Rewrite every line of the data below as a numbered list, dropping any blank lines.

[Start of Raw records]

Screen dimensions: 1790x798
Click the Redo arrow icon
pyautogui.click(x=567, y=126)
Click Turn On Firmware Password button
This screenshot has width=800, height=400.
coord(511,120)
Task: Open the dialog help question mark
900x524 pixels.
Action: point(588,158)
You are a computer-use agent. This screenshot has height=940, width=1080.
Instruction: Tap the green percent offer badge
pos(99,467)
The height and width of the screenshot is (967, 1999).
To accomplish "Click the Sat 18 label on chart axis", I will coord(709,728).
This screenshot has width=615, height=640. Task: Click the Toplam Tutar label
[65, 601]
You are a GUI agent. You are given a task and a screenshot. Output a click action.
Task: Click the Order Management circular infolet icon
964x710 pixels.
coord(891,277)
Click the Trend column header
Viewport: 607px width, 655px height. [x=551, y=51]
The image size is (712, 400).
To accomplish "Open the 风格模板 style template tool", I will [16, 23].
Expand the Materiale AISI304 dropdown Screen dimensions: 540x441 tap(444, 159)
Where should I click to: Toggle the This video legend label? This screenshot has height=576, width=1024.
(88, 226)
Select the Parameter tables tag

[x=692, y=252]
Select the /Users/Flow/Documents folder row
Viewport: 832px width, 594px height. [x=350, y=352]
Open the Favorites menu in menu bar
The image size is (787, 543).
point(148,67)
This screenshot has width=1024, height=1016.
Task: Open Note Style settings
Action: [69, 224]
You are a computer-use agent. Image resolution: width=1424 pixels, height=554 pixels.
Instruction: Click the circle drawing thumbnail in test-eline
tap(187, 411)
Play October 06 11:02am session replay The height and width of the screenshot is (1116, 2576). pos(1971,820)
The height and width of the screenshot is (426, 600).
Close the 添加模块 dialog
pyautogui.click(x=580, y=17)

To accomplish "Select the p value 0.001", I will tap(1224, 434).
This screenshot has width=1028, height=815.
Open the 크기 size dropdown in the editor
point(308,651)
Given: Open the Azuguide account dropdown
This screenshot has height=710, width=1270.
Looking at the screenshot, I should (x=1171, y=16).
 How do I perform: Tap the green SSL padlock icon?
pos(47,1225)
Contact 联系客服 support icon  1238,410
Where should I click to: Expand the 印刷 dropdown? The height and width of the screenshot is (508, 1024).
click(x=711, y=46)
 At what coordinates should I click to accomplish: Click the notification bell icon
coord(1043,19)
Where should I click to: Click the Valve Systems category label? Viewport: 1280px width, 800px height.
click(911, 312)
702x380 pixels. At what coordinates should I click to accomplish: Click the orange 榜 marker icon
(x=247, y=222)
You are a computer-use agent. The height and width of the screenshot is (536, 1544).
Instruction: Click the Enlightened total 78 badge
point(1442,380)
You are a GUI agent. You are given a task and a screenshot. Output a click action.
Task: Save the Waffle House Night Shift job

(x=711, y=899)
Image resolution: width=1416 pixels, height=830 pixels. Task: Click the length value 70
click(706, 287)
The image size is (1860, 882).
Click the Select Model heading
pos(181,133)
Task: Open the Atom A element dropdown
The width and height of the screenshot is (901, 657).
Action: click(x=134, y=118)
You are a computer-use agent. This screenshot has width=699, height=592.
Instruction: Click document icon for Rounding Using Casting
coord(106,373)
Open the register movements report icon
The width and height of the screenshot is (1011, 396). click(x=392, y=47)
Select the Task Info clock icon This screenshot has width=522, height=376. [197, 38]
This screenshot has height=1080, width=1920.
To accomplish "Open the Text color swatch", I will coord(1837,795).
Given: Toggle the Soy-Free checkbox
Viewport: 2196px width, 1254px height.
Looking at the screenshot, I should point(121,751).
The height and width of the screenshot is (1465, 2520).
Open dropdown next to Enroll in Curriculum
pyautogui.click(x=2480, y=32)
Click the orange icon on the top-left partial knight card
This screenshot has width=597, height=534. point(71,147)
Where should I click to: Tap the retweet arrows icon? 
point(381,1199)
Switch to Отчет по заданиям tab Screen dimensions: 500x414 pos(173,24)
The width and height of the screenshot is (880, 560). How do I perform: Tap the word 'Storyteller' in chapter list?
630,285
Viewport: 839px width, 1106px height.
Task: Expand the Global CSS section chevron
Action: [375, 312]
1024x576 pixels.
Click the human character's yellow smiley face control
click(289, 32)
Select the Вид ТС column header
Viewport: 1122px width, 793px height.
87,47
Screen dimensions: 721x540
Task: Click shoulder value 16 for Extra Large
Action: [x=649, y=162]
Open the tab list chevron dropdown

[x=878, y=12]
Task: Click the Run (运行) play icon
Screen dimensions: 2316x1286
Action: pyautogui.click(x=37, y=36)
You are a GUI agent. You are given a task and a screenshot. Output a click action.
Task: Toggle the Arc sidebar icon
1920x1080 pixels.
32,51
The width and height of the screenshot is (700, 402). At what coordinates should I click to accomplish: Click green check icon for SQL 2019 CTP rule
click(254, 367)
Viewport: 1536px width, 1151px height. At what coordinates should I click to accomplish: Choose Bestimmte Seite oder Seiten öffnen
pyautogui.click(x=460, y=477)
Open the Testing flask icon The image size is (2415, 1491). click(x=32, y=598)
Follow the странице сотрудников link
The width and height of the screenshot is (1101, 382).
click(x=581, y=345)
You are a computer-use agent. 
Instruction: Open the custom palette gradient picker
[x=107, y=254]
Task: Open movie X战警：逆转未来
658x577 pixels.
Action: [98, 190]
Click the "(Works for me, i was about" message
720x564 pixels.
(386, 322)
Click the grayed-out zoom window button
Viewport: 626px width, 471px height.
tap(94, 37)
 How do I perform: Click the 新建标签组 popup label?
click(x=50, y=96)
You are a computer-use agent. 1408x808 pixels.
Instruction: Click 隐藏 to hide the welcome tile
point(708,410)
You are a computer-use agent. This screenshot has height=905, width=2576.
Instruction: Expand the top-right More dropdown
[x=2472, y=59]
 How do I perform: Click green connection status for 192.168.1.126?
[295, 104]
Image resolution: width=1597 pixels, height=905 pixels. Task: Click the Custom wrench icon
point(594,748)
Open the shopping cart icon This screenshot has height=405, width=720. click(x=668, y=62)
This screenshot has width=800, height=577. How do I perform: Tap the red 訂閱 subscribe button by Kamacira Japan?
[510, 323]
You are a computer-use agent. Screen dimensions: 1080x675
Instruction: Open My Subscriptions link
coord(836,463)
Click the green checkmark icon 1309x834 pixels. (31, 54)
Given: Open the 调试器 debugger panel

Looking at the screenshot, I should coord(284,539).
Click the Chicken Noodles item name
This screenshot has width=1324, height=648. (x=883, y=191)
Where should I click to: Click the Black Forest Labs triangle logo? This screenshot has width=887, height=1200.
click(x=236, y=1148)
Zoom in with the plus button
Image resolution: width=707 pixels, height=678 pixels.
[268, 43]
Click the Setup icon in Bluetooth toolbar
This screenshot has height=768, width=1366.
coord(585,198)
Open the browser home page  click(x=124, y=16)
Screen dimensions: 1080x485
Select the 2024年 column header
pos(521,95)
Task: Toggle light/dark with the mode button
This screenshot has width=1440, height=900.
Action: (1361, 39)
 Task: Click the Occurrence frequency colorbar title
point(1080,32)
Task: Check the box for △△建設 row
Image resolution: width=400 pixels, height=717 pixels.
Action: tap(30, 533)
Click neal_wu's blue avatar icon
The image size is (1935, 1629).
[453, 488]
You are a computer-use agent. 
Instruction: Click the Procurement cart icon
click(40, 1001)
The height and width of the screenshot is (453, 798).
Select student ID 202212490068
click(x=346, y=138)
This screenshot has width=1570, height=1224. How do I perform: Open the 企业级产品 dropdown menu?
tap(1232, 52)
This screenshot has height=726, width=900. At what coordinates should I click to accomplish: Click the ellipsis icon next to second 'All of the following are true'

[End of Raw records]

● **Expected answer**
1. Screen dimensions: 1790x798
2. Click the Redo arrow icon
3. pyautogui.click(x=567, y=126)
4. Click Turn On Firmware Password button
5. This screenshot has width=800, height=400.
6. coord(511,120)
7. Task: Open the dialog help question mark
8. 900x524 pixels.
9. Action: point(588,158)
10. You are a computer-use agent. This screenshot has height=940, width=1080.
11. Instruction: Tap the green percent offer badge
12. pos(99,467)
13. The height and width of the screenshot is (967, 1999).
14. To accomplish "Click the Sat 18 label on chart axis", I will coord(709,728).
15. This screenshot has width=615, height=640. Task: Click the Toplam Tutar label
16. [65, 601]
17. You are a GUI agent. You are given a task and a screenshot. Output a click action.
18. Task: Click the Order Management circular infolet icon
19. 964x710 pixels.
20. coord(891,277)
21. Click the Trend column header
22. Viewport: 607px width, 655px height. [x=551, y=51]
23. The image size is (712, 400).
24. To accomplish "Open the 风格模板 style template tool", I will [16, 23].
25. Expand the Materiale AISI304 dropdown Screen dimensions: 540x441 tap(444, 159)
26. Where should I click to: Toggle the This video legend label? This screenshot has height=576, width=1024.
27. (88, 226)
28. Select the Parameter tables tag
29. [x=692, y=252]
30. Select the /Users/Flow/Documents folder row
31. Viewport: 832px width, 594px height. [x=350, y=352]
32. Open the Favorites menu in menu bar
33. The image size is (787, 543).
34. point(148,67)
35. This screenshot has width=1024, height=1016.
36. Task: Open Note Style settings
37. Action: [69, 224]
38. You are a computer-use agent. Image resolution: width=1424 pixels, height=554 pixels.
39. Instruction: Click the circle drawing thumbnail in test-eline
40. tap(187, 411)
41. Play October 06 11:02am session replay The height and width of the screenshot is (1116, 2576). pos(1971,820)
42. The height and width of the screenshot is (426, 600).
43. Close the 添加模块 dialog
44. pyautogui.click(x=580, y=17)
45. To accomplish "Select the p value 0.001", I will tap(1224, 434).
46. This screenshot has width=1028, height=815.
47. Open the 크기 size dropdown in the editor
48. point(308,651)
49. Given: Open the Azuguide account dropdown
50. This screenshot has height=710, width=1270.
51. Looking at the screenshot, I should (x=1171, y=16).
52.  How do I perform: Tap the green SSL padlock icon?
53. pos(47,1225)
54. Contact 联系客服 support icon  1238,410
55. Where should I click to: Expand the 印刷 dropdown? The height and width of the screenshot is (508, 1024).
56. click(x=711, y=46)
57.  At what coordinates should I click to accomplish: Click the notification bell icon
58. coord(1043,19)
59. Where should I click to: Click the Valve Systems category label? Viewport: 1280px width, 800px height.
60. click(911, 312)
61. 702x380 pixels. At what coordinates should I click to accomplish: Click the orange 榜 marker icon
62. (x=247, y=222)
63. You are a computer-use agent. The height and width of the screenshot is (536, 1544).
64. Instruction: Click the Enlightened total 78 badge
65. point(1442,380)
66. You are a GUI agent. You are given a task and a screenshot. Output a click action.
67. Task: Save the Waffle House Night Shift job
68. (x=711, y=899)
69. Image resolution: width=1416 pixels, height=830 pixels. Task: Click the length value 70
70. click(706, 287)
71. The image size is (1860, 882).
72. Click the Select Model heading
73. pos(181,133)
74. Task: Open the Atom A element dropdown
75. The width and height of the screenshot is (901, 657).
76. Action: click(x=134, y=118)
77. You are a computer-use agent. This screenshot has width=699, height=592.
78. Instruction: Click document icon for Rounding Using Casting
79. coord(106,373)
80. Open the register movements report icon
81. The width and height of the screenshot is (1011, 396). click(x=392, y=47)
82. Select the Task Info clock icon This screenshot has width=522, height=376. [197, 38]
83. This screenshot has height=1080, width=1920.
84. To accomplish "Open the Text color swatch", I will coord(1837,795).
85. Given: Toggle the Soy-Free checkbox
86. Viewport: 2196px width, 1254px height.
87. Looking at the screenshot, I should point(121,751).
88. The height and width of the screenshot is (1465, 2520).
89. Open dropdown next to Enroll in Curriculum
90. pyautogui.click(x=2480, y=32)
91. Click the orange icon on the top-left partial knight card
92. This screenshot has width=597, height=534. point(71,147)
93. Where should I click to: Tap the retweet arrows icon? 
94. point(381,1199)
95. Switch to Отчет по заданиям tab Screen dimensions: 500x414 pos(173,24)
96. The width and height of the screenshot is (880, 560). How do I perform: Tap the word 'Storyteller' in chapter list?
97. 630,285
98. Viewport: 839px width, 1106px height.
99. Task: Expand the Global CSS section chevron
100. Action: [375, 312]
101. 1024x576 pixels.
102. Click the human character's yellow smiley face control
103. click(289, 32)
104. Select the Вид ТС column header
105. Viewport: 1122px width, 793px height.
106. 87,47
107. Screen dimensions: 721x540
108. Task: Click shoulder value 16 for Extra Large
109. Action: [x=649, y=162]
110. Open the tab list chevron dropdown
111. [x=878, y=12]
112. Task: Click the Run (运行) play icon
113. Screen dimensions: 2316x1286
114. Action: pyautogui.click(x=37, y=36)
115. You are a GUI agent. You are given a task and a screenshot. Output a click action.
116. Task: Toggle the Arc sidebar icon
117. 1920x1080 pixels.
118. 32,51
119. The width and height of the screenshot is (700, 402). At what coordinates should I click to accomplish: Click green check icon for SQL 2019 CTP rule
120. click(254, 367)
121. Viewport: 1536px width, 1151px height. At what coordinates should I click to accomplish: Choose Bestimmte Seite oder Seiten öffnen
122. pyautogui.click(x=460, y=477)
123. Open the Testing flask icon The image size is (2415, 1491). click(x=32, y=598)
124. Follow the странице сотрудников link
125. The width and height of the screenshot is (1101, 382).
126. click(x=581, y=345)
127. You are a computer-use agent. 
128. Instruction: Open the custom palette gradient picker
129. [x=107, y=254]
130. Task: Open movie X战警：逆转未来
131. 658x577 pixels.
132. Action: [98, 190]
133. Click the "(Works for me, i was about" message
134. 720x564 pixels.
135. (386, 322)
136. Click the grayed-out zoom window button
137. Viewport: 626px width, 471px height.
138. tap(94, 37)
139.  How do I perform: Click the 新建标签组 popup label?
140. click(x=50, y=96)
141. You are a computer-use agent. 1408x808 pixels.
142. Instruction: Click 隐藏 to hide the welcome tile
143. point(708,410)
144. You are a computer-use agent. This screenshot has height=905, width=2576.
145. Instruction: Expand the top-right More dropdown
146. [x=2472, y=59]
147.  How do I perform: Click green connection status for 192.168.1.126?
148. [295, 104]
149. Image resolution: width=1597 pixels, height=905 pixels. Task: Click the Custom wrench icon
150. point(594,748)
151. Open the shopping cart icon This screenshot has height=405, width=720. click(x=668, y=62)
152. This screenshot has width=800, height=577. How do I perform: Tap the red 訂閱 subscribe button by Kamacira Japan?
153. [510, 323]
154. You are a computer-use agent. Screen dimensions: 1080x675
155. Instruction: Open My Subscriptions link
156. coord(836,463)
157. Click the green checkmark icon 1309x834 pixels. (31, 54)
158. Given: Open the 调试器 debugger panel
159. Looking at the screenshot, I should coord(284,539).
160. Click the Chicken Noodles item name
161. This screenshot has width=1324, height=648. (x=883, y=191)
162. Where should I click to: Click the Black Forest Labs triangle logo? This screenshot has width=887, height=1200.
163. click(x=236, y=1148)
164. Zoom in with the plus button
165. Image resolution: width=707 pixels, height=678 pixels.
166. [268, 43]
167. Click the Setup icon in Bluetooth toolbar
168. This screenshot has height=768, width=1366.
169. coord(585,198)
170. Open the browser home page  click(x=124, y=16)
171. Screen dimensions: 1080x485
172. Select the 2024年 column header
173. pos(521,95)
174. Task: Toggle light/dark with the mode button
175. This screenshot has width=1440, height=900.
176. Action: (1361, 39)
177.  Task: Click the Occurrence frequency colorbar title
178. point(1080,32)
179. Task: Check the box for △△建設 row
180. Image resolution: width=400 pixels, height=717 pixels.
181. Action: tap(30, 533)
182. Click neal_wu's blue avatar icon
183. The image size is (1935, 1629).
184. [453, 488]
185. You are a computer-use agent. 
186. Instruction: Click the Procurement cart icon
187. click(40, 1001)
188. The height and width of the screenshot is (453, 798).
189. Select student ID 202212490068
190. click(x=346, y=138)
191. This screenshot has width=1570, height=1224. How do I perform: Open the 企业级产品 dropdown menu?
192. tap(1232, 52)
193. This screenshot has height=726, width=900. At what coordinates should I click to accomplish: Click the ellipsis icon next to second 'All of the following are true'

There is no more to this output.